During his first class two years ago, music industry professor Ken Kragen had the UCLA Bruin Marching Band blast through a lecture hall full of students, demonstrating one of the life lessons he teaches in his course “Stardom Strategies for Musicians.”

“You need something unique and special to engage people,” Kragen said. “I ask the students, ‘Where is the marching band in everything you do?’”

A seminar-style class, “Stardom Strategies for Musicians” is currently being taught this winter in the Jan Popper Theater. Kragen aims to give advice to all his students, including aspiring musicians, based on his concepts and experiences on career development and professional networking. Kragen invites a variety of musicians, including David Foster, Lionel Richie and Quincy Jones, to give career advice to the class. This week’s class featured nine-time Grammy Award-winning jazz trumpeter and UCLA donor Herb Alpert as well as jazz singer Lani Hall.

While most of his guests are famous musicians and people who work in the music industry, Kragen said the messages that his guests bring to the class and share to the students are in fact more important.

“They don’t have to be famous,” Kragen said. “It’s important they have something special to share with the students in their story, which can reinforce my teaching in the class.”

During the class, Kragen interviewed Alpert and Hall about their careers and their experiences within the music industry.

Alpert, most known for his work as the leader of Herb Alpert & the Tijuana Brass and co-founder of A&M; Records, said he remembered being in a recording studio as a young musician and wanting to adjust his instrument’s sound after listening to a playback. When he tried to adjust the bass level on the console, however, a sound engineer slapped his hand away and told him never to touch it again.
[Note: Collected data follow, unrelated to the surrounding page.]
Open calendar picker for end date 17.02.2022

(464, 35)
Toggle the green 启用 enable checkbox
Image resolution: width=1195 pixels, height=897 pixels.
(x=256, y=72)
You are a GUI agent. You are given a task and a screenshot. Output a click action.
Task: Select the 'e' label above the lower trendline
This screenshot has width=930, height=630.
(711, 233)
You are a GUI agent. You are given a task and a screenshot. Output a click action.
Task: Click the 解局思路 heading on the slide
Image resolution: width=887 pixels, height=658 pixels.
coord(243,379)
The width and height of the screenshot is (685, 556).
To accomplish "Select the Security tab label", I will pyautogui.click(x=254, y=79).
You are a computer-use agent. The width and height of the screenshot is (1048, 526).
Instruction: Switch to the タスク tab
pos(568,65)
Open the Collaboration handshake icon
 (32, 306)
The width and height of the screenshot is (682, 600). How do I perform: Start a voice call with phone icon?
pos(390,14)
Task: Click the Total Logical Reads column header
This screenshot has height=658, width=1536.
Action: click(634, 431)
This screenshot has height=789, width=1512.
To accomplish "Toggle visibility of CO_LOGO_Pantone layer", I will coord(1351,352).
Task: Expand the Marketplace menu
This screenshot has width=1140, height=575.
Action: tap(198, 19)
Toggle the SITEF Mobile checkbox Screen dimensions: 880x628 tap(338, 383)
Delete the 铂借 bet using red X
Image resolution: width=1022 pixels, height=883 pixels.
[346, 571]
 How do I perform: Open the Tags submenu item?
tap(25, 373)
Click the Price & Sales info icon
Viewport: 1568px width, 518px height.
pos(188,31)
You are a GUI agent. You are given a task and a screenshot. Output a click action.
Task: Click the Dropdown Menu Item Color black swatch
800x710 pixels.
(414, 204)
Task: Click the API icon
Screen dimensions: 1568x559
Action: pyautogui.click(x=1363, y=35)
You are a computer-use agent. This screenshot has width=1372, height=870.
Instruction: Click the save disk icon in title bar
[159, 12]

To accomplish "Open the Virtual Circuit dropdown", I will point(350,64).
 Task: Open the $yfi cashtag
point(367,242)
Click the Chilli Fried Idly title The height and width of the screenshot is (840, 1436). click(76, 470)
Alpert said this was the moment when he realized if he ever set up his own company, he would create a place where artists could feel comfortable and would be treated fairly.

“Kindness is contagious,” Alpert said. “If you are kind, it will come back to you at tenfold. Don’t ever underestimate the value of kindness. … That’s the way I want to approach my own company.”

While kindness is important, Hall saidauthenticity is another key to success. When she first started singing as a young girl, Hall said she would sing along to recordings of famous jazz artists and try to sound like them.

However, she found it discouraging because she didn’t think she could sound like them. Later in her life, however, Hall found her passion in Latin music, learning Portuguese for her music career. In 1985, she won a Grammy Award for best Latin pop performance.

“I want to be authentic,” Hall said. “I don’t want to sound like an American singing Brazilian music … so I learned Portuguese phonetically. I want to find something I can make my own, and it’s really important in life to find something you can make your own.”

While the majority of people in the class are not music students, Kragen said these concepts are still applicable to their careers. Third-year chemistry student Josephine Wong, who is currently taking the class, said it has changed her perspective in looking at her career.

“I used to want to be a pharmacist,” Wong said. “We did an inventory of our personal interests in one lecture, and I found my interest lies in some other area in chemistry. This class let me realize that I can keep my goal in pursuing a career in chemistry while keeping my perspective open to allow for more options.”

Kragen said sharing what he learned throughout his career allows him to impart management knowledge and he can show the students how these concepts work.

“It’s very fulfilling for me to know that I can have an impact on a lot of young lives,” Kragen said. “My ultimate goal for the class is to give these students real tools to work in the real world. I want to teach them their career is just one tool for that life and how to make their career as successful as possible.”